Jusqu'au jour où l'étudiante va entrer en collision avec les membres de Lady Parts. Elles bossent à la boucherie, conduisent des Uber, écrivent des bouquins féministes à la gloire des menstruations ou vendent de la lingerie. Et en parallèle, ces punkettes se réunissent en studio pour façonner des hymnes féministes acides saturés de riffs furieux. Et si Amina la geek coincée devenait leur nouvelle et improbable guitariste ?
L'une des plus belles réussites de ce We Are Lady Parts, qui débarque en France sur BrutX après son carton sur outre-Manche ? Ses héroïnes sont voilées et... c'est un non-sujet. Tout simplement.
A mille lieues des stéréotypes trop souvent accolés aux femmes musulmanes, la showrunneuse anglo-pakistanaise Nida Manzoor (Doctor Who, Enterprice) livre le portrait rafraîchissant et impertinent de ces jeunes femmes que l'on ne voit jamais (ou trop peu) à l'écran. Des filles modernes, drôles, impétueuses, solidaires, qui se moquent des carcans, scandent leur colère dans un micro, parlent de cul, portent des tatouages, fument, flirtent, se clashent. Des nanas pluridimensionnelles, hybrides et badass, que la réalisatrice filme d'ailleurs comme une bande de super-héroïnes prêtes à pulvériser (littéralement) toutes les portes.
We Are Lady Parts ne délivre pas de grands messages sur la religion, le voile, le racisme ou la stigmatisation de la communauté musulmane. La série fait au contraire le pari de la légèreté, savoureux mélange de coming of age et de pastiche de rom-com, émaillé de séquences délicieusement kitsch. Car la représentation même de ces personnages sur l'écran est suffisamment puissante et politique pour ne pas sombrer dans le militantisme lourdingue. En offrant cet espace à ces punkettes détonantes pour s'épanouir et s'exprimer, Nida Manzoor envoie valser les clichés du "token", ce rôle secondaire cache-misère réservé aux minorités, que l'on croise au détour de tant de séries.

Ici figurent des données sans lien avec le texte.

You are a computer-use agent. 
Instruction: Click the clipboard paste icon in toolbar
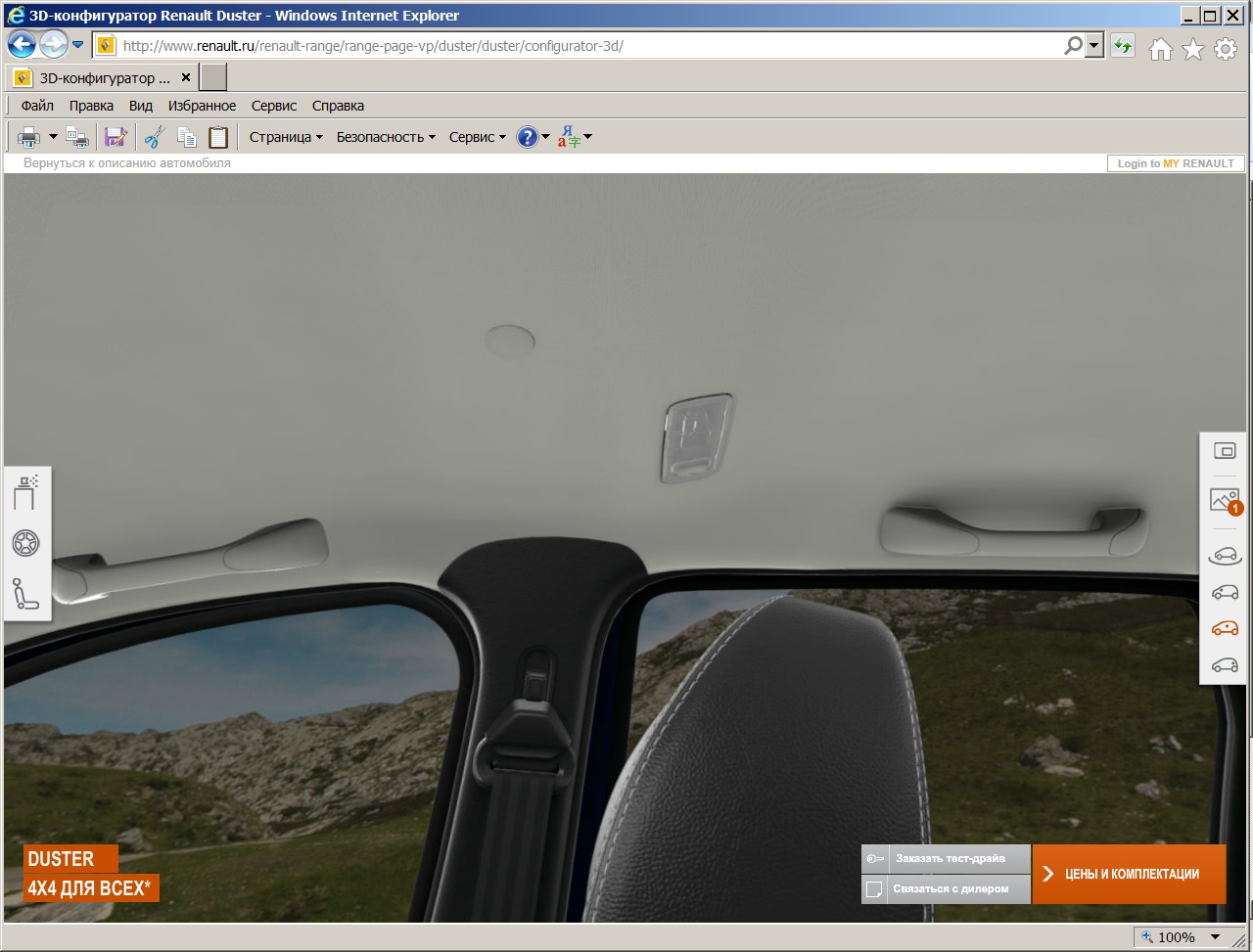(x=218, y=137)
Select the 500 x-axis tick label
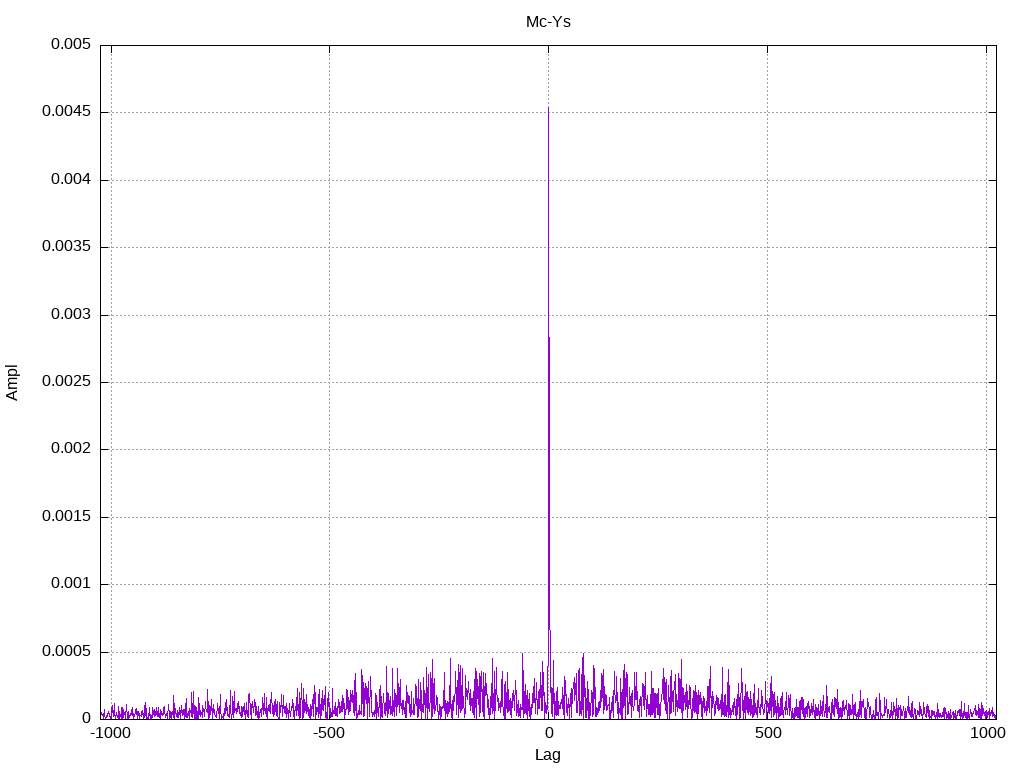1024x768 pixels. coord(767,733)
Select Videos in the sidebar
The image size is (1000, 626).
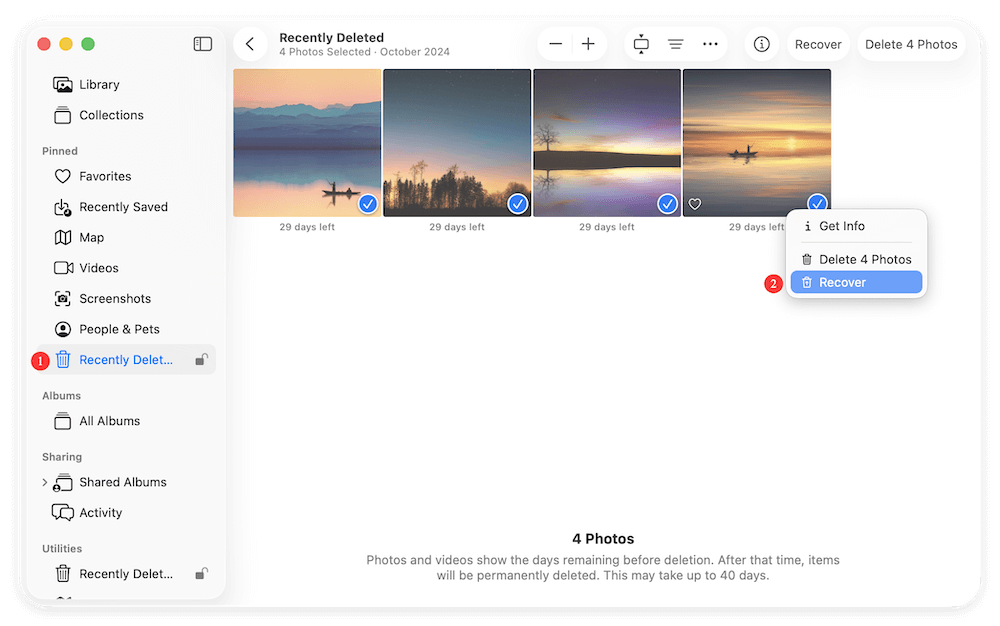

Ici, les femmes racisées ne sont plus reléguées à la marge : elles sont au coeur de l'histoire et investissent leur place, que ce soit dans la sphère publique, privée ou artistique. Ces drôles d'héroïnes embrassent pleinement leur foi sans que celle-ci ne les définisse ou les réduise. C'est toute l'audace de ce show qui offre enfin aux femmes musulmanes une représentation digne de ce nom, dans toute leur belle complexité. Et on n'avait jamais vu ça jusqu'à présent. Rock on, ladies.